Day 3 at the first ranking event of this season yielded some surprises.
With Kyren Wilson in action in Group 6, most fans probably expected him to dominate this group. Not so. Instead it was Michael Judge, the 2019 Seniors UK Champion, who booked his place into the final week. Group 26 featured three seasoned professionals and Anton Kazakov, a 17 years old rookie from Ukraine. Against all expectations, it was Anton who won the first match of the day, against the highest ranked player in the group, Tom Ford.
Here is the report shared by WST:
Judge Rules In Leicester
Michael Judge and Chris Wakelin clinched places in Winners’ Week of the 2022 BetVictor Championship League in Leicester.
Judge was up against Kyren Wilson, Zhang Anda and Luke Simmonds in group six, which was a tightly contested affair. The first three fixtures all ended in 2-2 draws.
The evening action continued in the same manner after Wilson and Judge shared the spoils, the tie ended in a 2-2 draw after Wilson squandered a 2-0 lead.
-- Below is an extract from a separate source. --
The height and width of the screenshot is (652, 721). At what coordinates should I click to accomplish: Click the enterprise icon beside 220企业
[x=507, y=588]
That result left all four players on two points.
Irishman Judge then crucially sealed the first win of the day, a 3-1 victory, to move top of the table with what proved to be the only win of the day.
Wilson needed to beat Zhang in the final game of the day, but he failed to convert a 2-1 lead and ended level at 2-2. That result saw Judge secure his progression.
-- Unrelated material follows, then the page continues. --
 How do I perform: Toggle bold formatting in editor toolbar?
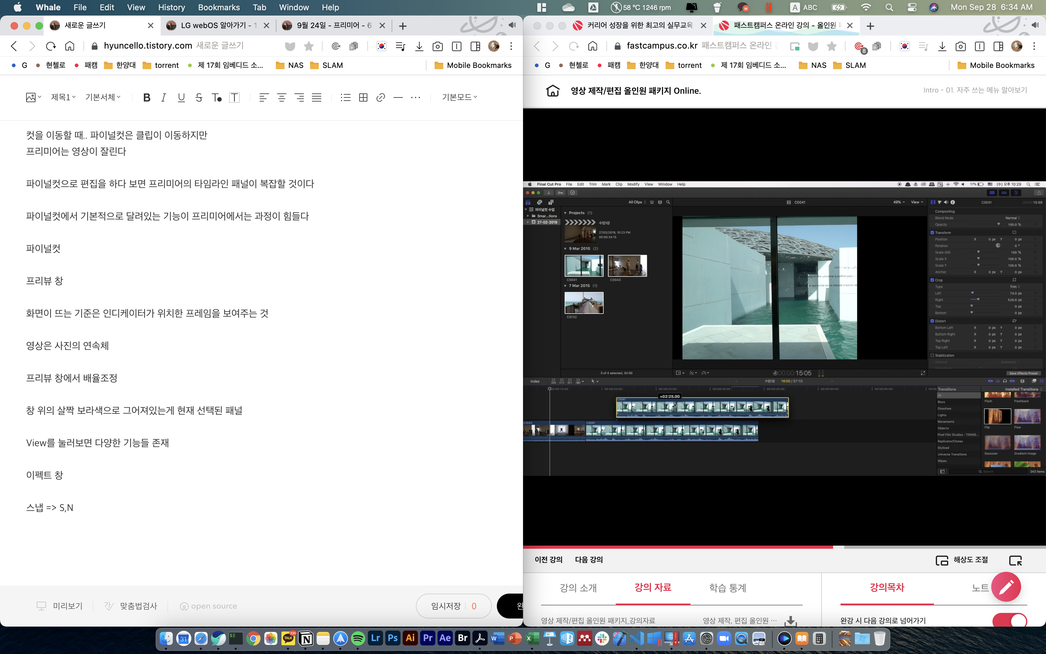147,97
Judge said: “I felt I played quite well in patches and I am already a lot better than last year. I have been practising hard. I’ve put in a lot of hard work and I have even been swimming. I am going to give this year a proper go and show that I can still play this game like I used to. It was like coming back to a new tour. The game changed when I fell off.”
Wakelin had a much clearer path to victory in group 26, where he finished ahead of Tom Ford, Ian Burns and Anton Kazakov. In a group of Tom Ford, Ian Burns, and debutant Anton Kazakov. Morning victories against Burns and Kazakov put Wakelin into the ascendancy early on.
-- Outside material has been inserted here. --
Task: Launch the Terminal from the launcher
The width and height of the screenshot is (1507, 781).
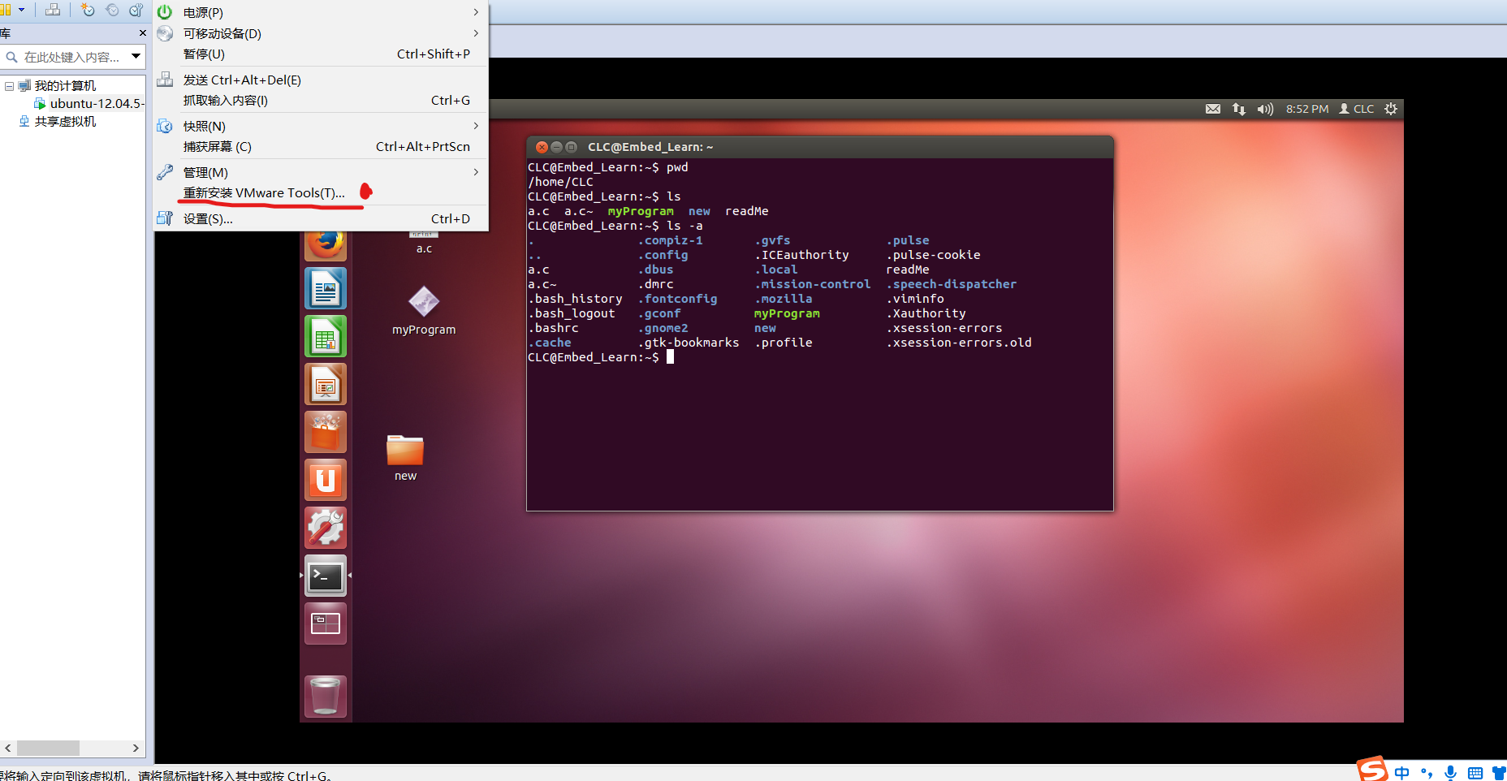Action: (x=325, y=576)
Ford and Burns finished 2-2 after a brilliant 131 from Burns had put him 2-0 ahead. That was short lived when Ford claimed the last two frames to end 2-2. The remaining results went Wakelin’s way and he secured his place in the next phase.
2022 BetVictor Championship League Snooker continues tomorrow with Luca Brecel in action on Table 1 in Group 10 live on FreeSports and Matchroom.Live in the UK and networks worldwide with Zhao Jianbo, Robbie Williams, and Oliver Brown whilst Lu Ning leads Group 29 with John Astley, Oliver Lines, and Chen Zifan live on the Matchroom Multi Sport YouTube for free. See where to watch here.
This is the above linked table
Despite winning the first match in Group 26, Anton eventually came last and will get nothing for his efforts. It’s very rare that a player winning a match comes last in a group but it happened yesterday and I feel something isn’t quite right here.
Barry Hearn’s motto has always been that you need to win a match to earn money and ranking points. Yesterday, in Group 6, only Michael Judge actually won a match, yet Kyren Wilson got £2000 and Zhang Anda got £1000. The day before, Ashley Hugill also earned £1000 without winning a match. Yet, Anton, who did win a match – his first as a professional actually – got nothing. As I wrote above, it doesn’t feel right.
I believe there is a case here to, maybe, “disconnect” money from ranking points in this format. Maybe something like this: win a match you get £1000 and 3 points, draw you get £200 and 1 point and so does your opponent, lose you get nothing. That would reward winning, whilst keeping the “order of merit” as it is now.
One thought on “2022 Ranking CLS – Day 3 – Groups 6 and 26”
No, no. The rules for these groups is questionable in a number of ways. But they should award prizemoney per match, like they actually do in the Spring Championship League. That way we avoid ‘dead’ matches, because at least the match is worth some money to the winner. Sure, award a bonus (say £1500) for topping the group, and then divide the rest of the money by match (£750 for a win, £375 for a draw). What’s really bad about ‘dead’ matches is when it’s meaningless for one player, but matters to the other. That’s a corrupt incentive, something which any sports organisation should bend over backwards to avoid.